Pemerintah juga melakukan pelatihan di balai latihan kerja (BLK), pemberian informasi tenaga kerja, dan pendaftaran nama pekerja di database Kemenaker. Padahal semua tahu bahwa lapangan pekerjaan saat ini sangatlah sempit sebab pemerintah telah gagal membuka lapangan kerja. Pada akhirnya rakyat yang tidak bisa makan akan makin bertambah dan potensi kejahatan pun semakin tinggi.

 

Cara Islam Melayani Rakyat 

 

Islam telah memosisikan negara sebagai pengurus rakyat. Negara bertanggungjawab mengelola kekayaan alam dengan benar dan membagi kepemilikan sesuai syariat. Negara wajib membuka lapangan pekerjaan seluas-luasnya dan memberikan pendidikan sesuai keahlian mereka hingga mereka mampu memenuhi kebutuhan.
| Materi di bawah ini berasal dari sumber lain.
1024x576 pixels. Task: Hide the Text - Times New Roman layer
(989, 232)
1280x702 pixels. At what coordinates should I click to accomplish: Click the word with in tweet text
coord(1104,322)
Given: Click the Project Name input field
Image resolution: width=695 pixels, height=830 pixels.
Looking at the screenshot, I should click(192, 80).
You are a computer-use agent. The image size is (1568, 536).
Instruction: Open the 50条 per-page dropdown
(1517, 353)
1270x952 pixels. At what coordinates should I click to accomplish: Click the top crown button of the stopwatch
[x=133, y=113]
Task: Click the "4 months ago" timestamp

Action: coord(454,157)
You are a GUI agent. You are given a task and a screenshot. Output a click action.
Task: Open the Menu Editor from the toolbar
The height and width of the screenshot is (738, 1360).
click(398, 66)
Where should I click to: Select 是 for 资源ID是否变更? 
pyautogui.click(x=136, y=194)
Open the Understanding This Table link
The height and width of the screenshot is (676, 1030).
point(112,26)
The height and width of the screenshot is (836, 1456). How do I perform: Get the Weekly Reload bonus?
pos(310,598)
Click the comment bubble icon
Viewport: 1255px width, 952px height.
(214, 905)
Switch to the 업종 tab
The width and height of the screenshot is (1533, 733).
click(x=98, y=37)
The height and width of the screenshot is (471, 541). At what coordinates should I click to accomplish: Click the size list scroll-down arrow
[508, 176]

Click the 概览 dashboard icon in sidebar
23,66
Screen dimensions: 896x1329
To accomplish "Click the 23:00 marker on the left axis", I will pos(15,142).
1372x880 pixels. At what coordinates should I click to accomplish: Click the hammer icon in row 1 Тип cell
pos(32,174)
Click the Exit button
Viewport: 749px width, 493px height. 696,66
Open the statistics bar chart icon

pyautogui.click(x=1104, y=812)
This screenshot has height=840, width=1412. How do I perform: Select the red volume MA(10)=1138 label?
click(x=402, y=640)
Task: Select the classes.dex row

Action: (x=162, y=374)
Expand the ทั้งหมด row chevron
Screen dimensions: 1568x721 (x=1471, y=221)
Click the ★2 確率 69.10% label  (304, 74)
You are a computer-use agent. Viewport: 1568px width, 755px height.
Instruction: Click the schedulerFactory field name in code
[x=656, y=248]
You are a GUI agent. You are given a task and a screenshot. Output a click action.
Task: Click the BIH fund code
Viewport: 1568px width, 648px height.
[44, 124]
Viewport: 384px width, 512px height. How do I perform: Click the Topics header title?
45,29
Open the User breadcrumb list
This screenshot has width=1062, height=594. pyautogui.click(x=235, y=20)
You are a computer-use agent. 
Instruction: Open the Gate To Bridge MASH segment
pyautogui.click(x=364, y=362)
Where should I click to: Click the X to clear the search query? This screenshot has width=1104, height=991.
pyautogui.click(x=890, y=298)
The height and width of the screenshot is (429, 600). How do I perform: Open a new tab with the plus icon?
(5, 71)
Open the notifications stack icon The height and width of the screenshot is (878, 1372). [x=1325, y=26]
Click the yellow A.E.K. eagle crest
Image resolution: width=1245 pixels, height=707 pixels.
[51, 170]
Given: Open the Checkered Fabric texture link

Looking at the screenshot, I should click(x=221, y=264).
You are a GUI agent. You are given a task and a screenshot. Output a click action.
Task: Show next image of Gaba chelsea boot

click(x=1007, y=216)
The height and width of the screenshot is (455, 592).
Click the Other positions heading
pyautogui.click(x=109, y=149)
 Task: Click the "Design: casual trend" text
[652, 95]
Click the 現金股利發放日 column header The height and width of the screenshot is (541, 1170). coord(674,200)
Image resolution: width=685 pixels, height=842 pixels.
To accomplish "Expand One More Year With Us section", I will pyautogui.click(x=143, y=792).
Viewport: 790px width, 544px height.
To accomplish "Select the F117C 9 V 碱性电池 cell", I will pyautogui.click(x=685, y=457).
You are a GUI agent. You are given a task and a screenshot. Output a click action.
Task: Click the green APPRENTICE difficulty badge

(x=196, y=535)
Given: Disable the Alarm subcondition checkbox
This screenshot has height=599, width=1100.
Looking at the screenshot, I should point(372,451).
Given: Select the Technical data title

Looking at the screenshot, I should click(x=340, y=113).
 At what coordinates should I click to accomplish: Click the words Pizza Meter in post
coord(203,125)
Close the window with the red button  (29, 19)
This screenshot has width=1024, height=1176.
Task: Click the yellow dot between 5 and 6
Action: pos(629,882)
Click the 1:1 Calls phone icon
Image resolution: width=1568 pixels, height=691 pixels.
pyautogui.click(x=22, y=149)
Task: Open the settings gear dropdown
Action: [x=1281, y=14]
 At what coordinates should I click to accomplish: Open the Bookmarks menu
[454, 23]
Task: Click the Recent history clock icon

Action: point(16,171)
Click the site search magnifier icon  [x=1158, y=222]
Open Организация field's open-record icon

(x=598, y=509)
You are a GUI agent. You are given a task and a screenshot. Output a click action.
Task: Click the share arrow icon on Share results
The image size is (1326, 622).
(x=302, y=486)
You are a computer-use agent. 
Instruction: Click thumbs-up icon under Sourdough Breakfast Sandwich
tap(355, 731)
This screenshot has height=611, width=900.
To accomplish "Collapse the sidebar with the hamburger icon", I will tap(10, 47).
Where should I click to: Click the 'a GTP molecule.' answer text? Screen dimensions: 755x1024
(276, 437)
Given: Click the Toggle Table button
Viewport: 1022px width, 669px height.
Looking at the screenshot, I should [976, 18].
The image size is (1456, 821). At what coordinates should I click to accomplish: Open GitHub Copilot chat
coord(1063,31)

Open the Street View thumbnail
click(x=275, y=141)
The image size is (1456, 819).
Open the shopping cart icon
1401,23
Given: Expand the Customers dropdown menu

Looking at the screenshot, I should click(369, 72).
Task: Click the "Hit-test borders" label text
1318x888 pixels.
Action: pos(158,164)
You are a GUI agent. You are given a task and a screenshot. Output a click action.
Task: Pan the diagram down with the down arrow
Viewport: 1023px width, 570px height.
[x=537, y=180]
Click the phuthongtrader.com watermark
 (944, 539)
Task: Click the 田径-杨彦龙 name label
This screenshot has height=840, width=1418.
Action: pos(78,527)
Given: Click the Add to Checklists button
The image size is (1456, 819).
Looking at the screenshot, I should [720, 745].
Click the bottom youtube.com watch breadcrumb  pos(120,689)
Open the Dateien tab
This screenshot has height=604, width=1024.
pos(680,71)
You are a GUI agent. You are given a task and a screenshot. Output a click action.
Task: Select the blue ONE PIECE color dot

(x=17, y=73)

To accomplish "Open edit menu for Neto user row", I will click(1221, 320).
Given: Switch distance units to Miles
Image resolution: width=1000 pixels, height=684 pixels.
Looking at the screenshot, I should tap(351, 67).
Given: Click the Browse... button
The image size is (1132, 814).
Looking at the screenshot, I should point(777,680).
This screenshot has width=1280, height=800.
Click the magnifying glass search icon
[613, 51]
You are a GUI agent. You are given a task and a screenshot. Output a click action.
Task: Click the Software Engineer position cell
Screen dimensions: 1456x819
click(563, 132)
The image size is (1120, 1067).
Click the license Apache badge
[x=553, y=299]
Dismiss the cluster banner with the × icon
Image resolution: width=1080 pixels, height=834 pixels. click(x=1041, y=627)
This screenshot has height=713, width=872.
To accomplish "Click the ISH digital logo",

Negara tidak boleh menyerahkan penyediaan lapangan pekerjaan bagi swasta. Negara juga bisa memberikan tanah, benih, dan modal usaha untuk dikelola rakyat. Ini semua sebagaimana yang dilakukan oleh Rasulullah dan para Khalifah setelahnya.

 

Syeh Taqiyuddin An Nabhani, seorang Mujtahid mutlak mengatakan,  pada saat negara melihat adanya ancaman terhadap keseimbangan ekonomi di dalam masyarakat, negara harus menyelesaikan ancaman tersebut. Caranya adalah dengan menyuplai orang yang tidak sanggup memenuhi kebutuhannya, dengan harta dari Baitulmal, jika di Baitulmal ada harta yang diperoleh dari ghanîmah dan hak milik umum.

 

Ini berarti negara tidak boleh menjadi penonton atas penderitaan rakyat, dengan memberikan jaminan dan janji sekadar narasi dan basa basi. Hanya saja ini bisa terwujud ketika penguasa tersebut menerapkan sistem Islam sebab saat itu negara memiliki aturan kepemilikan yang jelas dan hukum-hukum yang jelas yaitu syariat islam yang bersumber dari Aquran dan Sunnah.Wallahua’lam. [LM/ry].